INPUT DATA —

· · · · · · ·

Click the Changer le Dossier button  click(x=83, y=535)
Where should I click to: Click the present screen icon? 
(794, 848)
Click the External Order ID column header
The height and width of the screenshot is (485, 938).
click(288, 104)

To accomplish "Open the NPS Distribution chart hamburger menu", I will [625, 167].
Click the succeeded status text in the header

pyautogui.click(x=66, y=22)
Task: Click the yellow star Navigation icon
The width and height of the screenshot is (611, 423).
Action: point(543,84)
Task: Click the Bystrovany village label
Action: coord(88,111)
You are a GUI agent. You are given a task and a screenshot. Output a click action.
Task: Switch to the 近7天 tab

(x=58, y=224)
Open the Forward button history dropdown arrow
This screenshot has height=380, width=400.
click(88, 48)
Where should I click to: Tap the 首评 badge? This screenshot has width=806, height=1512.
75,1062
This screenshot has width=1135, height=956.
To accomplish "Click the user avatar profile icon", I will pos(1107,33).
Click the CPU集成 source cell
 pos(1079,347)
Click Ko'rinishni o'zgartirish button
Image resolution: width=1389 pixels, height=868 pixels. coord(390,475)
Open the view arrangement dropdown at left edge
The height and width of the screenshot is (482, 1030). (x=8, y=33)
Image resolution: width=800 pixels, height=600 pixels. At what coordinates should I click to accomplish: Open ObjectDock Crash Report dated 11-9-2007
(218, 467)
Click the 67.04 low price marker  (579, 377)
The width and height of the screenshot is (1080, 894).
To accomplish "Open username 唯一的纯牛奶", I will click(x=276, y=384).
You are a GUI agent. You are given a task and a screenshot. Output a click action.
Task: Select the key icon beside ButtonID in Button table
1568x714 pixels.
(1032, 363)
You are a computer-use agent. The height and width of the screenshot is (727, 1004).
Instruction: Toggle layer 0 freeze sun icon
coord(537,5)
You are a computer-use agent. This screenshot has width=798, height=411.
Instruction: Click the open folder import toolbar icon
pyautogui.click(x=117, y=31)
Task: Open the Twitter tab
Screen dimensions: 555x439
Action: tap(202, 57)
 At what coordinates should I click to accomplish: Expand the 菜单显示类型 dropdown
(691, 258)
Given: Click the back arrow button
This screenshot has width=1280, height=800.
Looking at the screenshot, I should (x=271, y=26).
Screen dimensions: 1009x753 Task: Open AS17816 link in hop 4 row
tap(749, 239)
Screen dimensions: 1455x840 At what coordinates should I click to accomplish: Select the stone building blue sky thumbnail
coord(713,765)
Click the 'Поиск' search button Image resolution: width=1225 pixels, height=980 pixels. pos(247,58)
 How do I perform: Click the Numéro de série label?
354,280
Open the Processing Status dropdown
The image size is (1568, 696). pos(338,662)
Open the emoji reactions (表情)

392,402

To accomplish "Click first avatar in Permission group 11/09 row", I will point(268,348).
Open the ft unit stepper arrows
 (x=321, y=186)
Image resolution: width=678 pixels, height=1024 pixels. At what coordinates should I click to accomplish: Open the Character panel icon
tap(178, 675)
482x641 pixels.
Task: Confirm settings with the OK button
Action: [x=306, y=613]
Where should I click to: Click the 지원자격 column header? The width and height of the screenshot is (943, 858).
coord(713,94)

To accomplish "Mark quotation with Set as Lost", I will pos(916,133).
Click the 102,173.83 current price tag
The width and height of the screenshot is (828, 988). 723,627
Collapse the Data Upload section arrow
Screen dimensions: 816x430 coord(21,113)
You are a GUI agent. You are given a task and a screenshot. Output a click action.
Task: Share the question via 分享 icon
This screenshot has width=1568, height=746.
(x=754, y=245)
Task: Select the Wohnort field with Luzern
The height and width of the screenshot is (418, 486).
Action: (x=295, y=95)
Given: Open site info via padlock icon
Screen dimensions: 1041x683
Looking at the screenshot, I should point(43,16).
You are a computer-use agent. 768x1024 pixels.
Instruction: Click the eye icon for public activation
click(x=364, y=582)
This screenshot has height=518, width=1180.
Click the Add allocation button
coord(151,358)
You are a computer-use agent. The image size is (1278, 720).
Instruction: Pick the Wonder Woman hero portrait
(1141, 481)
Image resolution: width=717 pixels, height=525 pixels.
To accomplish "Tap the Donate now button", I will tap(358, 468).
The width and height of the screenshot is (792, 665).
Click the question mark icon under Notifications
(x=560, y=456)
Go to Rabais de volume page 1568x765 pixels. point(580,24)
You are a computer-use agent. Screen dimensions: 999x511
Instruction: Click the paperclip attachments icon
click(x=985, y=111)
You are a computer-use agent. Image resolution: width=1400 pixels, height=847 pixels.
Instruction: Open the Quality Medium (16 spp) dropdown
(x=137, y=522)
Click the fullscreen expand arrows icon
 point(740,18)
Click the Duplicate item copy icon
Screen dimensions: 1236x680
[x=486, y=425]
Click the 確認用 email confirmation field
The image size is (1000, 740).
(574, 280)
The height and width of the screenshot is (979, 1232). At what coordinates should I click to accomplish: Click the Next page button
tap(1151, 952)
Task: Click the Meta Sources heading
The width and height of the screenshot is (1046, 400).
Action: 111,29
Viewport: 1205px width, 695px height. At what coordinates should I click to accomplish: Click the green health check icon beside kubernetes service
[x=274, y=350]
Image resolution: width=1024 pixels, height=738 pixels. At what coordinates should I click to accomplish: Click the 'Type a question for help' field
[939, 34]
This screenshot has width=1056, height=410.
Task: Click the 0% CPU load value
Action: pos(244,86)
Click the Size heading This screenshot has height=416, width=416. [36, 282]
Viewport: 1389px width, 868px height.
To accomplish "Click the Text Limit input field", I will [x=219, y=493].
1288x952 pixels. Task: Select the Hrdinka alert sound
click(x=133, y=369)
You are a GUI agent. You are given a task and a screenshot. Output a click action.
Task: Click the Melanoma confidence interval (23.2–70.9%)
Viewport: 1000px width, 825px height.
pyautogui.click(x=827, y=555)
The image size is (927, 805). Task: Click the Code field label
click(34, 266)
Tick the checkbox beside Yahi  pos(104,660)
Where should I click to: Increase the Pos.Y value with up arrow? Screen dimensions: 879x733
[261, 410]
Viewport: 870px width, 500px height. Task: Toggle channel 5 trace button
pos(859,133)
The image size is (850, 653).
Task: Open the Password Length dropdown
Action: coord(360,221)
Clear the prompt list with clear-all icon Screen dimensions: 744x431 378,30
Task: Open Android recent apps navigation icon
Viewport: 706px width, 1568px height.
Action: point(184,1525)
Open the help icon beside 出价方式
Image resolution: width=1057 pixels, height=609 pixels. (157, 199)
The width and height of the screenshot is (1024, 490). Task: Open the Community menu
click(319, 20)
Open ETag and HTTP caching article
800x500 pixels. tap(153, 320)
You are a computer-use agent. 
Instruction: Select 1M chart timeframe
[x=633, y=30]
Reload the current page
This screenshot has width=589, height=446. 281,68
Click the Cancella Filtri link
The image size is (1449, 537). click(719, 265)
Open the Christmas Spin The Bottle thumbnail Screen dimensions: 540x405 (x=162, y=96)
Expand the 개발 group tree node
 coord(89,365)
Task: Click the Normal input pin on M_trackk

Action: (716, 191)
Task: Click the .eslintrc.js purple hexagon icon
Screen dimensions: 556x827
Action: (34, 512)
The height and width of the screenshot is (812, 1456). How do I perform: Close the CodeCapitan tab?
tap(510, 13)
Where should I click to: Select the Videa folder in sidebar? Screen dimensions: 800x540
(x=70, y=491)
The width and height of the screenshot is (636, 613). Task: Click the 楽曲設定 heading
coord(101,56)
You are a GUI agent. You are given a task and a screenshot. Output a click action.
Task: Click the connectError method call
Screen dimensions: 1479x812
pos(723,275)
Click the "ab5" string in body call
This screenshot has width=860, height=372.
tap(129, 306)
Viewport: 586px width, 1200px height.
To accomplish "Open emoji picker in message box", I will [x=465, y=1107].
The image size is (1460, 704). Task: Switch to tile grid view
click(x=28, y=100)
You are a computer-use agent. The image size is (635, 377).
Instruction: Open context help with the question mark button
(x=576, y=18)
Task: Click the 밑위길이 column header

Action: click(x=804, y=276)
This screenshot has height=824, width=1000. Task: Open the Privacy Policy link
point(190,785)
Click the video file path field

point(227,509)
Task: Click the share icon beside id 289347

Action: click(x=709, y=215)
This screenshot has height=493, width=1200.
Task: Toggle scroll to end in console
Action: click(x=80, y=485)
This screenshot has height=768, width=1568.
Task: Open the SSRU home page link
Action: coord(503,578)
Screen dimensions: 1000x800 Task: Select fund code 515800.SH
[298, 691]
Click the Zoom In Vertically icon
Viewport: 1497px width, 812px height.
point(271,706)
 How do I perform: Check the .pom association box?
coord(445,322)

· · · · · · ·

EXERCISE GOAL —
Extract every line containing the string "avatar" from the data above.

RESPONSE AREA —
To accomplish "Click the user avatar profile icon", I will pos(1107,33).
To accomplish "Click first avatar in Permission group 11/09 row", I will point(268,348).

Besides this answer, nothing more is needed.